Raw records
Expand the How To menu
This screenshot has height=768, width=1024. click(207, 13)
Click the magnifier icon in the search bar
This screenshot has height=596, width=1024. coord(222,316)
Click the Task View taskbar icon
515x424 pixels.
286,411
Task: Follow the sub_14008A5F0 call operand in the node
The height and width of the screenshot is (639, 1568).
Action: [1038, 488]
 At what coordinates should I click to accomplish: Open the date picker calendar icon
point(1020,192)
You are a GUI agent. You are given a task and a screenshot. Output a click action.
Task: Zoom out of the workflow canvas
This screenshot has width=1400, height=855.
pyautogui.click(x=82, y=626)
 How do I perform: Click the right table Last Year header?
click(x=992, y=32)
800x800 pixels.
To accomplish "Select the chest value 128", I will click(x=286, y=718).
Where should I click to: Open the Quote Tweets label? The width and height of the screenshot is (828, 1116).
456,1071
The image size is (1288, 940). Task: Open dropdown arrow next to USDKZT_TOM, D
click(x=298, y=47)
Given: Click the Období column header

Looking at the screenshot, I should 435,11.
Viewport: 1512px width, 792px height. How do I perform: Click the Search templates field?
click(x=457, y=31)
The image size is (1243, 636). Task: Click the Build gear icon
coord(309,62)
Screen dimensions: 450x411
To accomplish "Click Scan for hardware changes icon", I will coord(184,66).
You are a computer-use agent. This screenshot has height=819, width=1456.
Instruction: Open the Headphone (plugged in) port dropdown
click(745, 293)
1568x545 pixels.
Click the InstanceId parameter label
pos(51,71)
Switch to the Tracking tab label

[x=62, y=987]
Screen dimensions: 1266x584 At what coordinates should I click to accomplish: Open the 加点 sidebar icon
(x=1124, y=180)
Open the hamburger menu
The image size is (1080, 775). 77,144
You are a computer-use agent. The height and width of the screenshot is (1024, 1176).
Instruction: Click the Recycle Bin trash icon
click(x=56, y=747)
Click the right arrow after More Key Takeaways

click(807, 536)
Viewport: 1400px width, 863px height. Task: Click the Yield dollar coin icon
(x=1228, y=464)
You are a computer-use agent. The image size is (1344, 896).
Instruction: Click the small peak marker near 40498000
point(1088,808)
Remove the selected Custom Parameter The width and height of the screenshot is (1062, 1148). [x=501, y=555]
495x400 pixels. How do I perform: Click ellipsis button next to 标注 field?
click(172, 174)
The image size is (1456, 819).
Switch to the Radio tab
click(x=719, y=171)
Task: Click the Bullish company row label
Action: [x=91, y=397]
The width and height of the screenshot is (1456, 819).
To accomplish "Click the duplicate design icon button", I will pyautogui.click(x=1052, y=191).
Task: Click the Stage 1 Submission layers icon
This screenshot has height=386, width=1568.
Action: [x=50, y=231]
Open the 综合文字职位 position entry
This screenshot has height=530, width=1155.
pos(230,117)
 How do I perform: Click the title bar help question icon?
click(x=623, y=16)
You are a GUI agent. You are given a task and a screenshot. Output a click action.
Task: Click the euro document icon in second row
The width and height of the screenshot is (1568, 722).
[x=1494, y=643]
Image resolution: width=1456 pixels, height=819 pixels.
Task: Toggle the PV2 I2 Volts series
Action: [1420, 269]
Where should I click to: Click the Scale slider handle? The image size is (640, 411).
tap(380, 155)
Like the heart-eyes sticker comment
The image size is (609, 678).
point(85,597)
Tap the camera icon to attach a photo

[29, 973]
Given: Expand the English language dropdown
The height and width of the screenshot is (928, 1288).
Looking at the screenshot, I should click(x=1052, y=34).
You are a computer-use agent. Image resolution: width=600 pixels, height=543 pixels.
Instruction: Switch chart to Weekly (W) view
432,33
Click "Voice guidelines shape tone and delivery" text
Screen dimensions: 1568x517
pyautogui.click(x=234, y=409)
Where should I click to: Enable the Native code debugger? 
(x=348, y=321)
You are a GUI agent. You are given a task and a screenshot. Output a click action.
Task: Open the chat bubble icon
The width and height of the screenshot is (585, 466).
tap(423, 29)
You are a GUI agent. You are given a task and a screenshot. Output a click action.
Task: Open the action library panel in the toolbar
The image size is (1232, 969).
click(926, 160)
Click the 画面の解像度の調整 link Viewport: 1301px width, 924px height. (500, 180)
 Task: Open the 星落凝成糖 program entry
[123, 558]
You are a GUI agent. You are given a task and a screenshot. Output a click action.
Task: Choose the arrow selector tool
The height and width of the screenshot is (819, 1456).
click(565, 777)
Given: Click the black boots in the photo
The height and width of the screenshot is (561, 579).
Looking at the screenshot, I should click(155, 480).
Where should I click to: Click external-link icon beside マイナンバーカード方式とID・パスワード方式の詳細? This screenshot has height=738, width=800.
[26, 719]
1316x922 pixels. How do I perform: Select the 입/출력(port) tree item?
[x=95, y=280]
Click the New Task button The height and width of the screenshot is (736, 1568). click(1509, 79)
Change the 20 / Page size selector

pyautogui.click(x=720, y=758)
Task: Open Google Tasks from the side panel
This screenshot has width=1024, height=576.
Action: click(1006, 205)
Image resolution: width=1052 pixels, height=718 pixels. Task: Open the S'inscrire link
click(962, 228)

▶ [Challenge]:
List every line of the rows above that contains the word "panel".

▶ [Output of the exercise]:
Task: Open the action library panel in the toolbar
Task: Open Google Tasks from the side panel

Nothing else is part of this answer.